▶ [Quellenauszug]
___
Die Europäische Union braucht Lithium für ihre Energiewende und will in Nordserbien abbauen. Doch zwanzig Jahre nach der Entdeckung im Jadar-Tal stecken die Ambitionen von Rio Tinto, das Vorkommen abzubauen, noch immer im Sumpf von Umweltgegnern und Balkanpolitik fest.
Serbische Aktivisten protestierten gemeinsam mit linken Europaabgeordneten vor dem Europäischen Parlament gegen die Vorführung eines Dokumentarfilms über den Kampf von Rio Tinto mit den serbischen Behörden und lokalen Umweltschützern, die nach Angaben des anglo-australischen Bergbaugiganten durch eine düstere Desinformationskampagne getäuscht wurden.
Der Filmemacher Peter Tom Jones, der das Institut für nachhaltige Metalle und Mineralien an der Universität KU Leuven leitet, präsentierte seinen Dokumentarfilm Not in my Country im Europäischen Parlament auf Einladung der Europaabgeordneten Hildegarde Bentele (Deutschland/EVP) und Yvan Verougstraete (Belgien/Renew).
___
▶ [Ziele]
(A) Fasse den Quellenauszug in zwei Sätzen zusammen.
(B) Wiederhole wortgetreu den Abschnitt des Quellenauszugs von „Serbische Aktivisten protestierten“ bis „Yvan Verougstraete (Belgien/Renew).“.

▶ [Datenauszug]
___
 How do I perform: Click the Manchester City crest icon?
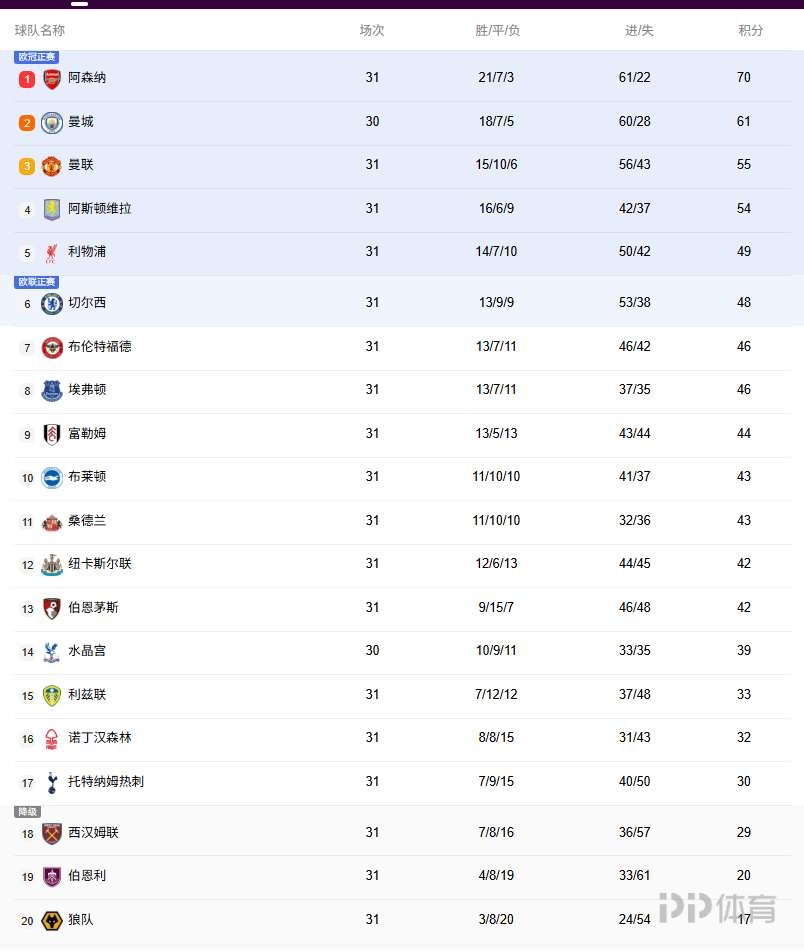tap(52, 123)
___
▶ [Ergebnisse je Aufgabe]
(A) Die Europäische Union braucht Lithium für ihre Energiewende und will es in Nordserbien abbauen, doch die Pläne von Rio Tinto im Jadar-Tal stecken zwanzig Jahre nach der Entdeckung wegen Umweltgegnern und Balkanpolitik noch immer fest. Vor dem Europäischen Parlament protestierten serbische Aktivisten und linke Europaabgeordnete gegen die Vorführung des Dokumentarfilms Not in my Country von Peter Tom Jones über den Kampf von Rio Tinto mit serbischen Behörden und lokalen Umweltschützern.

(B)
Serbische Aktivisten protestierten gemeinsam mit linken Europaabgeordneten vor dem Europäischen Parlament gegen die Vorführung eines Dokumentarfilms über den Kampf von Rio Tinto mit den serbischen Behörden und lokalen Umweltschützern, die nach Angaben des anglo-australischen Bergbaugiganten durch eine düstere Desinformationskampagne getäuscht wurden.
Der Filmemacher Peter Tom Jones, der das Institut für nachhaltige Metalle und Mineralien an der Universität KU Leuven leitet, präsentierte seinen Dokumentarfilm Not in my Country im Europäischen Parlament auf Einladung der Europaabgeordneten Hildegarde Bentele (Deutschland/EVP) und Yvan Verougstraete (Belgien/Renew).